| 原文 |
┄┄┄┄┄┄┄┄┄┄┄┄┄┄┄┄┄┄┄┄

Andrew Ng

=================第2周神经网络基础===============

===2.1 二分分类===

===2.2 logistic 回归===

　　It turns out, when you implement you implement your neural network, it will be easier to just keep b and w as separate parameters. 本课程中将分开考虑它们。

===2.3 logistic 回归损失函数===

　　损失函数loss func是在单个样本上定义的，而代价函数cost func它衡量在全体训练样本上的表现。其实Logistic Model 可以被看作是一个非常小的神经网络。

===2.4 梯度下降法===

　　凸函数这性质是我们使用logistic回归的这个特定成本函数J的重要原因之一。通常用0来初始化<w, b>，其他初始化也ok。

　　仔细体会下图，梯度，梯度的正负，负梯度才是下降方向。也体会下，如果某点的梯度为正，那w增大，J也会增大。

===2.5 导数===

　　一个直观的理解是，delta_y的变化是 delta_x 的变化的 dy/dx 倍。导数的定义是你右移a 一个不可度量的无限小的值， f(a)会增加 df/da times a的改变值。

===2.6 更多导数的例子===

===2.7 计算图=== &

===2.8 计算图的导数计算===

　　仔细体会一下，求导的链式法则，当a改变0.001时，J改变多少，a是如何影响J的。

===2.9 logistic 回归中的梯度下降法===

===2.10 m 个样本的梯度下降===

　　m个样本的梯度下降的逐样本迭代版本。当你应用深度算法时，你会发现在代码中显式地使用for循环会使算法很低效。

===2.11 向量化===

　　下面的比较可以看出，向量化了之后快了大概 300 倍。

┄┄┄┄┄┄┄┄┄┄┄┄┄┄┄┄┄┄┄┄

| 所给条目 |

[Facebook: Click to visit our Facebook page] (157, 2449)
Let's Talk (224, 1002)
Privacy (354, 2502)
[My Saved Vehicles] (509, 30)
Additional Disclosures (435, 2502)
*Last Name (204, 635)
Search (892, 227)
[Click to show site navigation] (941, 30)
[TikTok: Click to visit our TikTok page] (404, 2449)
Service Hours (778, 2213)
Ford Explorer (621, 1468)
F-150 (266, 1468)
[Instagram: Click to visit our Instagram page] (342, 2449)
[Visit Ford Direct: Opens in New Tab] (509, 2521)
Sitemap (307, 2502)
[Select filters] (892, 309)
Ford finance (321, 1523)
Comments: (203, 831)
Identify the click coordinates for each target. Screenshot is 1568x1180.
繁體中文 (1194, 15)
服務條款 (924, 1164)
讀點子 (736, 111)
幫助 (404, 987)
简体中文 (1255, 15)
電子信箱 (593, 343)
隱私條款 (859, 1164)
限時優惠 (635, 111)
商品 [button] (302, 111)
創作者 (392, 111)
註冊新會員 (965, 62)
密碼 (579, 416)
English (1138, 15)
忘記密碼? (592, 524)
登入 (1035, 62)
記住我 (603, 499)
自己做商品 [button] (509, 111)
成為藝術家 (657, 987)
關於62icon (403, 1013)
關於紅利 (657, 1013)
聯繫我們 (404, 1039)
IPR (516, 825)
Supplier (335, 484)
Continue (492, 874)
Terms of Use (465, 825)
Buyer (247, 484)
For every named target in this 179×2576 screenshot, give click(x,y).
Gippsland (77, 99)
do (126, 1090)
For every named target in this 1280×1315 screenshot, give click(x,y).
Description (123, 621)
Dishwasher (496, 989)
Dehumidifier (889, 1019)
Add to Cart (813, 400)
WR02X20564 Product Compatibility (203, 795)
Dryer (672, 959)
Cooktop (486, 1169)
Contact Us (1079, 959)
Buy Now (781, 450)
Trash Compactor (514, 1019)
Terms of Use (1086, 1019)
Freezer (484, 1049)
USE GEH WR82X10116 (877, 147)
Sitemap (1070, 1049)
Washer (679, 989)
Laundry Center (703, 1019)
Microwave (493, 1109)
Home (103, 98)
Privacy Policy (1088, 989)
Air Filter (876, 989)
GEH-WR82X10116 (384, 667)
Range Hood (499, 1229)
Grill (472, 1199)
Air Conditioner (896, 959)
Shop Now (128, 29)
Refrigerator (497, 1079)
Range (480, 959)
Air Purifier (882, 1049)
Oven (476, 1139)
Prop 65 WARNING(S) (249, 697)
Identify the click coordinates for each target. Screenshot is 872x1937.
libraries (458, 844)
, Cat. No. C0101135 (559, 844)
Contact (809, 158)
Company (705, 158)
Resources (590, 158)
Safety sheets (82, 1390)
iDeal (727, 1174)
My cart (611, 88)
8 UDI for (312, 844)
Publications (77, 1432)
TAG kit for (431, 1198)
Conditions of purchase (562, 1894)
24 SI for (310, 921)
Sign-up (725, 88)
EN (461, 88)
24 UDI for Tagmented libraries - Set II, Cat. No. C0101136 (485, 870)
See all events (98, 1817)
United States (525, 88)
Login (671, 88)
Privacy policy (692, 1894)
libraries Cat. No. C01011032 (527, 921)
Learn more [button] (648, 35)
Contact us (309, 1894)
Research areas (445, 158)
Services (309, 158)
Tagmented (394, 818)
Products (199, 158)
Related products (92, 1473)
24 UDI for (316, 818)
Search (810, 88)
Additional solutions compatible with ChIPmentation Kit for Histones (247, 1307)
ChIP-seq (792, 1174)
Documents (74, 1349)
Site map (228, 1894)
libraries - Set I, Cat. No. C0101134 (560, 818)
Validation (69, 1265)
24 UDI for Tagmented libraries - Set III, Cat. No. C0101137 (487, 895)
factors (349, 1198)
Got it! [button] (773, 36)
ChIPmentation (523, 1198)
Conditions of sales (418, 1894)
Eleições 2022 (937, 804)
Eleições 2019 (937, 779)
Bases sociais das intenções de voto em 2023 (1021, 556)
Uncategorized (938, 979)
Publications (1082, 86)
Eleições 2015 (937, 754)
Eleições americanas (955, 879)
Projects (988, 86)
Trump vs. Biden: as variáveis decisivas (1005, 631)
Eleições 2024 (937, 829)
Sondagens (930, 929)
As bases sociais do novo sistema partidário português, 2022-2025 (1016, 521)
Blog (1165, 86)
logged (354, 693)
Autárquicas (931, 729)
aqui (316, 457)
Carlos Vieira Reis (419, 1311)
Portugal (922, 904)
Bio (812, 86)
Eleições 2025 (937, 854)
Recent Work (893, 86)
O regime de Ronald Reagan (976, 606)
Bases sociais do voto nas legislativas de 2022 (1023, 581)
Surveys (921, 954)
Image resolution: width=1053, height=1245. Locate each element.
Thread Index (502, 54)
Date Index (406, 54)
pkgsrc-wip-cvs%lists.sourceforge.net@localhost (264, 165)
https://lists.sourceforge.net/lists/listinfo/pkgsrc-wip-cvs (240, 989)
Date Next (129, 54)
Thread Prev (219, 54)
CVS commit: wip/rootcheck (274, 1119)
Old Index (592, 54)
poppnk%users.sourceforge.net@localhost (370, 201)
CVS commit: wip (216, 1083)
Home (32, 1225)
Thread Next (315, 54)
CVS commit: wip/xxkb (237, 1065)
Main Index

┄┄┄┄┄┄┄┄┄┄┄┄┄┄┄┄┄┄┄┄

| 完成下列各题 |
[a] 判断下列三项说法是否与原文一致，每项回答"是"或"否"，并原样引用原文中起决定作用的文字：(i) 损失函数是在单个样本上定义的；(ii) 初始化<w, b>时只能用0；(iii) 向量化之后速度快了大概300倍。
[b] 据原文，logistic回归使用这个特定成本函数J的重要原因之一是它具有什么性质？
这些条目与本练习无关。

| 参考答案 |
[a]
(i) 是："损失函数loss func是在单个样本上定义的"
(ii) 否："通常用0来初始化<w, b>，其他初始化也ok。"
(iii) 是："向量化了之后快了大概 300 倍"

[b] 凸函数这一性质。